>>

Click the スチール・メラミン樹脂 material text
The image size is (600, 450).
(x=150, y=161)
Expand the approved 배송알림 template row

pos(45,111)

<<

Rewrite the entries with "template" swapped for "layout" and everything else unchanged.

Full output:
Click the スチール・メラミン樹脂 material text
The image size is (600, 450).
(x=150, y=161)
Expand the approved 배송알림 layout row

pos(45,111)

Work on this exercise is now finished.